[YOUR GOAL] Starting with the line containing "Switch to the Holdings By Chain tab" and going on through the line containing "Image resolution: width=750", return the lines of the data below exactly, and only those.

##########

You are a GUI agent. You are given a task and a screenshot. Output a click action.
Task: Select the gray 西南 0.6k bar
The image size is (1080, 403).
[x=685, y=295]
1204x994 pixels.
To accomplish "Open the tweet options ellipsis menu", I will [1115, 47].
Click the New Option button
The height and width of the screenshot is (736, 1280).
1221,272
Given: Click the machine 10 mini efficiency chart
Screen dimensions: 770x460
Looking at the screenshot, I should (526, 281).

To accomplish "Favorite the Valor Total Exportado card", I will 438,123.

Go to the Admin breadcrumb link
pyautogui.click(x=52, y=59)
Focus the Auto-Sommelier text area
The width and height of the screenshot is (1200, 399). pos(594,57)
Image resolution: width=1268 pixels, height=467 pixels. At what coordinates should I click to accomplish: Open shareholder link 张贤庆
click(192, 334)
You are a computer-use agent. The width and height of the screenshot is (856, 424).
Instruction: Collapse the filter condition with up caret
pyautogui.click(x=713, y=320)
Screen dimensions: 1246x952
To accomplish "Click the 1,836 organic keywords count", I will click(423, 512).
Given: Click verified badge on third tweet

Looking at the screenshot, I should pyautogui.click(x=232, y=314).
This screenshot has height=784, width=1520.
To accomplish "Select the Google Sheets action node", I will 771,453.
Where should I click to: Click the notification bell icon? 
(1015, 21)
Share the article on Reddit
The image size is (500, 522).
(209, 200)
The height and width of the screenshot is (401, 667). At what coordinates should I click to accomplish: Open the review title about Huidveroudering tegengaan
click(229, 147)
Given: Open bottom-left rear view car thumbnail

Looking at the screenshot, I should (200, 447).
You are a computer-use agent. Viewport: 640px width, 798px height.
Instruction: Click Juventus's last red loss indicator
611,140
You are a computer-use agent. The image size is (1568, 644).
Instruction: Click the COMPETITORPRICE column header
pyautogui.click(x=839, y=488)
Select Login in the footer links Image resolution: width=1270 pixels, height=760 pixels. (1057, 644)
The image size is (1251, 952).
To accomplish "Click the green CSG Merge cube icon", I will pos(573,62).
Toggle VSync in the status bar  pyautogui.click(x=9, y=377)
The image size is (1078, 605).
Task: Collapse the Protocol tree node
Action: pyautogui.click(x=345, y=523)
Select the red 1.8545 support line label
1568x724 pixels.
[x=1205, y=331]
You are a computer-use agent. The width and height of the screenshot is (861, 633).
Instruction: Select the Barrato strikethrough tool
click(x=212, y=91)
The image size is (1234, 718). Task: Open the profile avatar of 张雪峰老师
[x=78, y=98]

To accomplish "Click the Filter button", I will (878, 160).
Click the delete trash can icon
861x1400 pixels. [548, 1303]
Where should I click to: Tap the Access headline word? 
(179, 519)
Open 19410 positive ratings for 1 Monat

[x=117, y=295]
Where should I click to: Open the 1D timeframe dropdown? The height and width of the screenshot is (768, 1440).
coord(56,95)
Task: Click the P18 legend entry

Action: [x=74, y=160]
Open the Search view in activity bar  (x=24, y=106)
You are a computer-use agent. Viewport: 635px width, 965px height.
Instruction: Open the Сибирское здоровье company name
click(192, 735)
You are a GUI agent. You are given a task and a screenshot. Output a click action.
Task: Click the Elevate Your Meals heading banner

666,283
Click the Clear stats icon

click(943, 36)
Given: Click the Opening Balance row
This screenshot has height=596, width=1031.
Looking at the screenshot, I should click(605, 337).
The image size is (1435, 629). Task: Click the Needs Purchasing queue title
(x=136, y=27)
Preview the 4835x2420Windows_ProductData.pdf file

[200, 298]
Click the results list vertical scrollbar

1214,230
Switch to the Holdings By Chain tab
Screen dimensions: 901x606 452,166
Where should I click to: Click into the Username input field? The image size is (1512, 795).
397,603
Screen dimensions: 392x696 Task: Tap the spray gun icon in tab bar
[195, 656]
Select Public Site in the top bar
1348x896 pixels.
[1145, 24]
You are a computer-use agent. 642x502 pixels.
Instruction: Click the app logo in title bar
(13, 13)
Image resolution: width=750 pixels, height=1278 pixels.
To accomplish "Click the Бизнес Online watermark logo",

##########

[ANSWER FOR THE TASK]
Switch to the Holdings By Chain tab
Screen dimensions: 901x606 452,166
Where should I click to: Click into the Username input field? The image size is (1512, 795).
397,603
Screen dimensions: 392x696 Task: Tap the spray gun icon in tab bar
[195, 656]
Select Public Site in the top bar
1348x896 pixels.
[1145, 24]
You are a computer-use agent. 642x502 pixels.
Instruction: Click the app logo in title bar
(13, 13)
Image resolution: width=750 pixels, height=1278 pixels.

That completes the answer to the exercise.